- Ariana Grande has signed away 90% of her royalties from "7 Rings," the controversial (yet wildly popular) second single from her most recent album.
- "7 Rings" interpolates the melody of "My Favourite Things," an iconic song written by Richard Rodgers and Oscar Hammerstein II for "The Sound of Music" in 1959.
- According to the New York Times, Grande's label Republic cut a deal with Concord, the music company that has owned the late songwriters' back catalogue since 2017.
- The percentage is remarkably large cut to give songwriters for a sample, particularly in the absence of a lawsuit, but it's not unprecedented.
Ariana Grande's controversial single "7 Rings" returned to No. 1 this week, marking six total weeks atop the Billboard Hot 100 chart since its release in January — but, financially, the pop star will reap much less from the the success than one would expect.
The New York Times reports that Grande has signed away 90% of her "7 Rings" royalties to the estate of Richard Rodgers and Oscar Hammerstein II, the iconic songwriting duo who died in 1959 and 1970, respectively.
"7 Rings" interpolates the melody of "My Favourite Things," famously written by Rodgers and Hammerstein for "The Sound of Music" in 1959.
Grande transformed Julie Andrews' list of simple, innocent pleasures into a braggadocious anthem of financial freedom: "Brown paper packages tied up with strings / These are a few of my favorite things" becomes, in Grande's voice, "Lashes and diamonds, ATM machines / Buy myself all of my favorite things."
Rodgers and Hammerstein are two of 10 songwriters credited on Grande's song — currently her second-biggest hit on the chart, just behind the album's lead single "Thank U, Next"— which has also drawn comparisons to songs by rappers like Princess Nokia, 2 Chainz, and Soulja Boy.
According to the New York Times, Grande's label Republic cut a deal with Concord — the music company that has owned the late songwriters' back catalogue since 2017 — just a few weeks before the single was released in January.

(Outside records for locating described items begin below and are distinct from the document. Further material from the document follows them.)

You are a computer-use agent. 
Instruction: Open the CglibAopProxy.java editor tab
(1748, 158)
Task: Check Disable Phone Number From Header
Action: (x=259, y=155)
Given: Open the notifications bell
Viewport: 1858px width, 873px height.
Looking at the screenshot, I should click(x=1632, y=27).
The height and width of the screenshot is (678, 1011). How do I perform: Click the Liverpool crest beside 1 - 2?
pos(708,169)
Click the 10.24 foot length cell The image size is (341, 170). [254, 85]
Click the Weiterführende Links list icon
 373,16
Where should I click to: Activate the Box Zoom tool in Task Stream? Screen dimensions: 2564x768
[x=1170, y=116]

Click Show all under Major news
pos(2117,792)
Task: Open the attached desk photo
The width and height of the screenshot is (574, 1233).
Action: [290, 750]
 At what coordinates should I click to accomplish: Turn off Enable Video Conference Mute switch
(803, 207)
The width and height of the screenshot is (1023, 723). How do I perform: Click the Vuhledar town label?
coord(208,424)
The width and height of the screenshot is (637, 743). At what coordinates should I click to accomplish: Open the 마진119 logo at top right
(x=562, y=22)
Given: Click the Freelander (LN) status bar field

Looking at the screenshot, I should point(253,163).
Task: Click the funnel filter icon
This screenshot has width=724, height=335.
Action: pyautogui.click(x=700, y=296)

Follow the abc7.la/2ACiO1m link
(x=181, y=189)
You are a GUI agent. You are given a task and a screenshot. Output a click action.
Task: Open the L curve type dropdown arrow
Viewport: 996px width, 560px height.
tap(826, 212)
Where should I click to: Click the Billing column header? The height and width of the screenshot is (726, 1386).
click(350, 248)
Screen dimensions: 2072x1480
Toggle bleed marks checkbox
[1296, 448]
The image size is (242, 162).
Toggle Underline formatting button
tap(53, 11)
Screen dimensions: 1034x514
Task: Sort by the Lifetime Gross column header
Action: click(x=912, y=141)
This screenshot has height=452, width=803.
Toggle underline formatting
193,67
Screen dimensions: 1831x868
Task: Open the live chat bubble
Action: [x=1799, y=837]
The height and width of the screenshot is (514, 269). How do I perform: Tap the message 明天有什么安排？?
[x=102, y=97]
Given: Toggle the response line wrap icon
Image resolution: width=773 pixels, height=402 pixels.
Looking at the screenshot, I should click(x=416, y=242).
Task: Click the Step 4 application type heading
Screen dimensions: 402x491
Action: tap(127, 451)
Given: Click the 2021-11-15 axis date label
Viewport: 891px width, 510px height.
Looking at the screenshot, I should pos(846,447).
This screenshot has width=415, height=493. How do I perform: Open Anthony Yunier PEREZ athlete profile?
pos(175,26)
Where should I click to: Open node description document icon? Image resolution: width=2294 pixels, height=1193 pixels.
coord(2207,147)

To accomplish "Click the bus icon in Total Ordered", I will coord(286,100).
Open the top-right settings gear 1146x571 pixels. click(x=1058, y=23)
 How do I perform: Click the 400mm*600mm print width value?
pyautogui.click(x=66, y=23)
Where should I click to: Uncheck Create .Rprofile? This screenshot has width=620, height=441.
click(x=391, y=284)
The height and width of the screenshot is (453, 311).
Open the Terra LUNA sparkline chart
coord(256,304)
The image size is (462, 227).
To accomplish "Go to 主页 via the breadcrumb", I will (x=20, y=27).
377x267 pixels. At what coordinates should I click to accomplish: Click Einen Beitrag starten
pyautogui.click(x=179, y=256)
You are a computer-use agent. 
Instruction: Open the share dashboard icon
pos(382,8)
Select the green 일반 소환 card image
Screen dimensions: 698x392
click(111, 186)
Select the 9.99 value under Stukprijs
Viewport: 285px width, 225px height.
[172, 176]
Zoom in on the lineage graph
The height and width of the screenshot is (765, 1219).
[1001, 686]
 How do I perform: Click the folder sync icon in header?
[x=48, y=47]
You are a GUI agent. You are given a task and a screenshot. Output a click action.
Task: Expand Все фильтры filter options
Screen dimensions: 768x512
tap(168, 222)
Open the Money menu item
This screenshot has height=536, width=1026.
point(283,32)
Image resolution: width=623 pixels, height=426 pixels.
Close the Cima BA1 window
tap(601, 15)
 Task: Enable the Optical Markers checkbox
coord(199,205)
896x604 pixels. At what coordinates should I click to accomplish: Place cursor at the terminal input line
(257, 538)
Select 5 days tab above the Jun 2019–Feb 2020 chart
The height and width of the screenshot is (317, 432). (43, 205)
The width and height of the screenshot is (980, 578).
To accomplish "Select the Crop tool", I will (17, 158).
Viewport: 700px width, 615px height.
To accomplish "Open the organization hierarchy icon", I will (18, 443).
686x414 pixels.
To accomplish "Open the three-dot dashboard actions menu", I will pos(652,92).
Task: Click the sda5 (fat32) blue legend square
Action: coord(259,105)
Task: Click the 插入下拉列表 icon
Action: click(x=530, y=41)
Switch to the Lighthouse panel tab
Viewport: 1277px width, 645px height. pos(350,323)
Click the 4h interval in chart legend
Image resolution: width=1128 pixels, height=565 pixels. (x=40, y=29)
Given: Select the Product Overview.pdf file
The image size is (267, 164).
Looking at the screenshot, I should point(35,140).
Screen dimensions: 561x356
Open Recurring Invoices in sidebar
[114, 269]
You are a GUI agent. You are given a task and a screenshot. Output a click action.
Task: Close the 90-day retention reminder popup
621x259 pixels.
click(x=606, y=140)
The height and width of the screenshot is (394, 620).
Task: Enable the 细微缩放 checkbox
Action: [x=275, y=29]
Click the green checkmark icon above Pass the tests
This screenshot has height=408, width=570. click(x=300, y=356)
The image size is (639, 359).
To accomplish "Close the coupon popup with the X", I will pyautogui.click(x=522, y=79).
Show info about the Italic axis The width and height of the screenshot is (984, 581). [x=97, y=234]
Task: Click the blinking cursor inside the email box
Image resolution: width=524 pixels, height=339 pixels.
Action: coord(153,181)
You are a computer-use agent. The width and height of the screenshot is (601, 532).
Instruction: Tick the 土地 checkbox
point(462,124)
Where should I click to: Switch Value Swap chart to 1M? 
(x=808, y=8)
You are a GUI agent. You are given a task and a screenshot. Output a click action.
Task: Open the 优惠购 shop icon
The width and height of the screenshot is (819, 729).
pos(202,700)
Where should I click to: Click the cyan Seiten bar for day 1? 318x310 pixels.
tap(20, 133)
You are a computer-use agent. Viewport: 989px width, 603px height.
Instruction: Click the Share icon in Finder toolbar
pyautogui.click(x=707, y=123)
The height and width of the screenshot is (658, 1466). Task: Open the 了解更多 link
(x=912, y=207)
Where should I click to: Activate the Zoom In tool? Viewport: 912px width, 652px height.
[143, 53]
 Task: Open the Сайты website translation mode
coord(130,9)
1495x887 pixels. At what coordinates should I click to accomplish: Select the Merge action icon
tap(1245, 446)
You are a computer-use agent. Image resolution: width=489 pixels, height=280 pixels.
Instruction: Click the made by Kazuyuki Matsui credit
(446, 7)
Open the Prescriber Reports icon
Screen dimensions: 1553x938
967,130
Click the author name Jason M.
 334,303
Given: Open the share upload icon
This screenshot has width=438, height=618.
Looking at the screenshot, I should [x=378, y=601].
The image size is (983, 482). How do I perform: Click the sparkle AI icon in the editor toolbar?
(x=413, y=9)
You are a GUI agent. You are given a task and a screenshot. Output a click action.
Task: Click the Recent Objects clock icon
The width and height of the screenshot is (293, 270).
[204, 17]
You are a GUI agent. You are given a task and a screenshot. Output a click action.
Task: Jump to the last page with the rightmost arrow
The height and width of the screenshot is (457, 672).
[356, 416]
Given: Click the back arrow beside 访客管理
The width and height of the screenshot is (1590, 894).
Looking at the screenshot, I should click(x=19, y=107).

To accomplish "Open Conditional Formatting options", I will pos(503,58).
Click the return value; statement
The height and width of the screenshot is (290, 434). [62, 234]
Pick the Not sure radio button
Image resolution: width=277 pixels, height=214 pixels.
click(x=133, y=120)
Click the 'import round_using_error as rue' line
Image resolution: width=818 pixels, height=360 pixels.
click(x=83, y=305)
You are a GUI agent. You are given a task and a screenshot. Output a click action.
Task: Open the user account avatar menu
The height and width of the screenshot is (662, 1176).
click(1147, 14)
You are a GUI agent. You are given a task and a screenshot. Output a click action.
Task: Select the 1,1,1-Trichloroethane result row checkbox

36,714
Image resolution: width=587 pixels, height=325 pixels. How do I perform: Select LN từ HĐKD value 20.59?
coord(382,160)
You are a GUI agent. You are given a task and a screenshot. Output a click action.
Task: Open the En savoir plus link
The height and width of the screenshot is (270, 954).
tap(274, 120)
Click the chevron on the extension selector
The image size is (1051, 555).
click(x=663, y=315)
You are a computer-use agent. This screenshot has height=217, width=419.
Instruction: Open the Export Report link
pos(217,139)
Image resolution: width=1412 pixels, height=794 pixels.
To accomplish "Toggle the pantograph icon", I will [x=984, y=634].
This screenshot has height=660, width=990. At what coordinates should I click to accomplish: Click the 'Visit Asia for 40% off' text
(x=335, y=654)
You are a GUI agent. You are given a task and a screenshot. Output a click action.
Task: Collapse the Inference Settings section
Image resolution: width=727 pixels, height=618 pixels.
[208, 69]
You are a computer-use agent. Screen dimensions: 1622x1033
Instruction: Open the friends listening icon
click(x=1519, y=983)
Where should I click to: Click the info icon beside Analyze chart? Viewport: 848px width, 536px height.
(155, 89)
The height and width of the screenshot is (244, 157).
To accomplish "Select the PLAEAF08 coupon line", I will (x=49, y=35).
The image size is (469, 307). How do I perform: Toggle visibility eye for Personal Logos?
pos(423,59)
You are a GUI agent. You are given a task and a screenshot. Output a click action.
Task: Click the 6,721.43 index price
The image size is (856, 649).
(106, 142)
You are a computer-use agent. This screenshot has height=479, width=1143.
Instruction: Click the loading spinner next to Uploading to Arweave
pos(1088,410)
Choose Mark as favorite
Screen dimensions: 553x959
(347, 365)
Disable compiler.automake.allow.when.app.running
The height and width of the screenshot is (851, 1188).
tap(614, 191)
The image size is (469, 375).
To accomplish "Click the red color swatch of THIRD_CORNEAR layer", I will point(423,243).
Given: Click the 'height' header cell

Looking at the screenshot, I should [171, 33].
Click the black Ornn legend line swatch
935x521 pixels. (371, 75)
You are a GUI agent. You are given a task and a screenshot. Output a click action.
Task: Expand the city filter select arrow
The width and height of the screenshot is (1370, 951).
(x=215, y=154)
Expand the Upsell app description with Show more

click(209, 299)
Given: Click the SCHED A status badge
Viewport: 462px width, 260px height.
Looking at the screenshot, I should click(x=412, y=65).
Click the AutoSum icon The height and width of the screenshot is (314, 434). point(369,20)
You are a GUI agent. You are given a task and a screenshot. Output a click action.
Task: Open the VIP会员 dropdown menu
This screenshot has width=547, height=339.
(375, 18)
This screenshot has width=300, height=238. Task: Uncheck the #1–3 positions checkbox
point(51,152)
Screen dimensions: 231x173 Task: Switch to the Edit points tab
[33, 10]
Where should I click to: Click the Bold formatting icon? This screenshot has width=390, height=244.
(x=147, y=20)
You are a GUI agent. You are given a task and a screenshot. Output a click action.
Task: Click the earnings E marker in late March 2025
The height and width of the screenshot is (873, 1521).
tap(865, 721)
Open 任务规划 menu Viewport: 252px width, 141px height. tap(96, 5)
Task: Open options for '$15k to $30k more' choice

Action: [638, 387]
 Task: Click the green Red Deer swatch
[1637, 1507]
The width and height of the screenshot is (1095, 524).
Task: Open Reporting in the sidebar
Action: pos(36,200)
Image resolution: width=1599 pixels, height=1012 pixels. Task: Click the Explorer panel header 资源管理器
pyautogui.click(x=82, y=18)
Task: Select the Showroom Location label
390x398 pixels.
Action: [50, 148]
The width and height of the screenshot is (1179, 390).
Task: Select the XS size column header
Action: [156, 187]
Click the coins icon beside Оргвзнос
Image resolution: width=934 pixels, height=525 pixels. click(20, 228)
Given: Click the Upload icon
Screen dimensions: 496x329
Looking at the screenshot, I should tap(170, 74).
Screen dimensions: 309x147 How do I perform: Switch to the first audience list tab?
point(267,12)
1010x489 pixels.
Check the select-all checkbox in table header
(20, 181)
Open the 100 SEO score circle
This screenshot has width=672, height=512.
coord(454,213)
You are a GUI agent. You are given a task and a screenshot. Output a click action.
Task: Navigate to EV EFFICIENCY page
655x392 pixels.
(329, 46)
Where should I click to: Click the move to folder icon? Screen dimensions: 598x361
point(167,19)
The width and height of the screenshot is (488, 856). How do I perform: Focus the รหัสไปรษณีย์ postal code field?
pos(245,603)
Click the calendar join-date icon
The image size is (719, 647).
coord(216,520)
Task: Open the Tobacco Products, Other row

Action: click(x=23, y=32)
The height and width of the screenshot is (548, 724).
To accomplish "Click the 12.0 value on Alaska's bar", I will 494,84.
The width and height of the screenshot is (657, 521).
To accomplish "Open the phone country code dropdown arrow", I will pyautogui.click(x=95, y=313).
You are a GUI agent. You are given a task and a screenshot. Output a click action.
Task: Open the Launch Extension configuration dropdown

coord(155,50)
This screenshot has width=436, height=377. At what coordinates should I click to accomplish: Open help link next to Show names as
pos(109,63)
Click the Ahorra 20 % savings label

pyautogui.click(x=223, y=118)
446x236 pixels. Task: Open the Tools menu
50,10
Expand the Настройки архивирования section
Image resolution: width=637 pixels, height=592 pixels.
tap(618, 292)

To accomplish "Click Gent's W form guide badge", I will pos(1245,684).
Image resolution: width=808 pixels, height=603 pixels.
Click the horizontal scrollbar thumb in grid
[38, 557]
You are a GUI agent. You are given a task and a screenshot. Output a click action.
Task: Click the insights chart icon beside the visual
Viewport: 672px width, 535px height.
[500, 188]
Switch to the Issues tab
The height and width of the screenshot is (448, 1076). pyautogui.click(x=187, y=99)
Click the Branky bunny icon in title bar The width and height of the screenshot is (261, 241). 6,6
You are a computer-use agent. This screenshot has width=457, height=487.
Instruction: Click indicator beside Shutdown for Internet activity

Concord reportedly requested 90% of the songwriting royalties and Grande's team "accepted without further negotiation."
The Times also reports that "Concord stands to make millions of dollars from the song." Grande and her label declined to comment on the report.
While it's common for a label to sacrifice a percentage of the royalties when a pop song relies on a sample, 90% is a remarkably large cut — particularly in the absence of a lawsuit.
Gwen Stefani's 2006 song "Wind It Up," which sampled "Lonely Goatherd" from "The Sound of Music," owes Rodgers and Hammerstein's camp just 50% of the royalties.
In 2018, when Marvin Gaye's family prevailed in a lawsuit against Robin Thicke and Pharrell Williams — which claimed their smash hit "Blurred Lines" was too similar to Gaye's 1977 song "Got to Give It Up"— the judge also awarded the Gayes 50% of future royalties.
However, Grande's small slice is not entirely unprecedented.
Back in the '90s, The Verve was forced to forfeit all royalties from the band's biggest hit ever, "Bittersweet Symphony," which partially sampled from a symphonic version of the Rolling Stones' "The Last Time."
Despite the fact that The Verve's vocalist Richard Ashcroft wrote all the lyrics, Rolling Stones' manager Allen Klein claimed they used too much of the original song and won his plagiarism suit.
"We were told it was going to be a 50/50 split,"Verve bassist Simon Jones later said. "Then they saw how well the record was doing. They rung up and said we want 100 percent or take it out of the shops, you don't have much choice."